Here, Search Engine Optimisation (SEO, for short) describes all measures taken (optimisation) to improve the ranking of a website or -page in the Search Engine Result Page (SERP).

In other words: What can you do to make it on site one in Google?

Categories of Search Engine Optimisation

Broadly speaking, there are two categories, where you can optimise: On-Page and Off-Page.

On-Page describes all measures on your website. Optimising images, change wording, URL path structure and so on.

Off-Page describes all measures elsewhere. Think getting links from other sites (so-called backlink optimisation), improve your reputation on Social Media (generating buzz) etc.

I am focussing on On-Page optimisation for now. For Off-Page you would need more time to crawl the web, process it and discover trends.

What effort is needed to do it?

My idea is to bring ScreamingFrog SEO Spider to the web. If you look at their homepage or give their free edition a try, you can see that it basically crawls a site and looks at different information (links among your site and external, HTTP status codes, meta description and many more). No rocket science. They put some charts on top and offer an export to CSV.

Thinking through the process, we can break it down like this:

  1. Crawl the web
  2. Share the link with other processes
  3. Pick up the link
  4. So some analysis with it
  5. Share the results with other processes
  6. Pick up the results and aggregate them
  7. Present findings to the user

I can see five distinct areas here:

  1. Crawler
  2. Publisher
  3. Subscriber
  4. Processor
  5. Presenter

What specialised services exist?

Crawler

Those are basically taking a URL and follow it. They get more links and get their content as well. Really dumb. We should keep this part as lightweight as possible, so IoT devices can do it, too.

Publisher

The crawler and processor need to communicate somehow. In my hackathon I focussed on matrix.org, but other protocols could be used as well. For example WebTorrents, IPFS or MQTT.

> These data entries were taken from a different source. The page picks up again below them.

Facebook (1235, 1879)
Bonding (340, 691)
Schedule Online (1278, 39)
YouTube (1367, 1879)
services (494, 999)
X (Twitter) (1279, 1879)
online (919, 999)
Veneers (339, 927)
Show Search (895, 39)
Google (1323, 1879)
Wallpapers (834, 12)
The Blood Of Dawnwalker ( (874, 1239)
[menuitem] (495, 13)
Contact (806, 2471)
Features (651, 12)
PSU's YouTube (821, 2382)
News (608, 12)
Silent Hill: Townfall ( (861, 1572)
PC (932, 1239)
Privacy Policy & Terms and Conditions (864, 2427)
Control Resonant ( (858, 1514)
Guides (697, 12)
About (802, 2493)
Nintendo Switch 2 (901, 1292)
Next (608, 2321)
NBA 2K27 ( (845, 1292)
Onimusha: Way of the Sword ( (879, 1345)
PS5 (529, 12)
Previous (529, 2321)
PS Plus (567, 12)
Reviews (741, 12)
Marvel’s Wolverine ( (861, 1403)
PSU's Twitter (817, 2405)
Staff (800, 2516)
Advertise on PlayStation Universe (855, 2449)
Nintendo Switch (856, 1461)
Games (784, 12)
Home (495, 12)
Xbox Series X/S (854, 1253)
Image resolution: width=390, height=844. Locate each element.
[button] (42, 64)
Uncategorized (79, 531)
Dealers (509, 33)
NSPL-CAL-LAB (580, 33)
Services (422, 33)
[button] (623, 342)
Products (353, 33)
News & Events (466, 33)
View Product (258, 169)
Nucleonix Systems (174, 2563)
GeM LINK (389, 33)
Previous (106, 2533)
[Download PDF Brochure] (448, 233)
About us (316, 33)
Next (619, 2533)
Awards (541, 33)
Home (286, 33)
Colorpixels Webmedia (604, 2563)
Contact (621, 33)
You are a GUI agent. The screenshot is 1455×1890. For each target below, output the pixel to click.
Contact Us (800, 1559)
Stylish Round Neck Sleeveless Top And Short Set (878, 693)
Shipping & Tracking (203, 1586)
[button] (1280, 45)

So if we add some metadata we can use any of them. Let’s go with this:

  1. JSON
  2. With a license (SPDX identifier)
  3. With a timestamp (in ISO 8601)
  4. With a ID to allow immutability
  5. With a link to the node it was derived from
  6. With an issuer ID
  7. With an identifier to describe the topic of payload
  8. With some payload

This should be all it needs. Then the transport protocol doesn’t matter,

Subscriber

Not every service is interested in every message. I envision something like topics in MQTT or PubSub here. So a service subscribes to a topic of message and filters out everything else.

If an interesting message is received, it passes along some other service.

Processor

This are highly trained services. Say a Natural Language Processor. Or image recogniser. Or a scanner for potential accessibility issues. Something like that. By now, you find several of them in the cloud.

Presenter

A presenter is actually build up of two parts: Some kind of database to store interesting data and some means to visualise it.

They are actually dumb insofar as they should not have to process the data any further (except maybe on the writing phase of the database).

How do they coordinate their work?

Currently all of those steps have to be done by every search engine on its own. Be it Google, Bing, Baidu, Yandex, DuckDuckGo or IxQuick.

Why not share the burden of crawling the web? Why not having the processing part concentrated?

I would like to see the basis for the building of the search engine open to all. What you weight against each other can be closed source if you insist. But we have then the way to compare the input with the output. This could stir some interest in science. Or somebody comes up with a new idea?

By agreeing on a protocol, we all speak the same language.

Challenges

Speaking of language: By relying on JSON, we are independent of the programming language used. I will start with node.js and python. I can imagine writing some ruby and lua code as well. Hopefully people will contribute Java, PHP and Perl code.

This way we can smooth rough edges (I’m sure I missed something in the concept!)

For example, I don’t whether it scales as I imagine. What about memory consumption? What about congestion on the database? The message protocol? On the other hand, by relying on standards I can build upon the work of other engineers.

Conclusion

Although I haven’t won (again) in the hackathon, I am motivated enough to follow my idea for a few years and see, whether it gets traction.

Will you join me?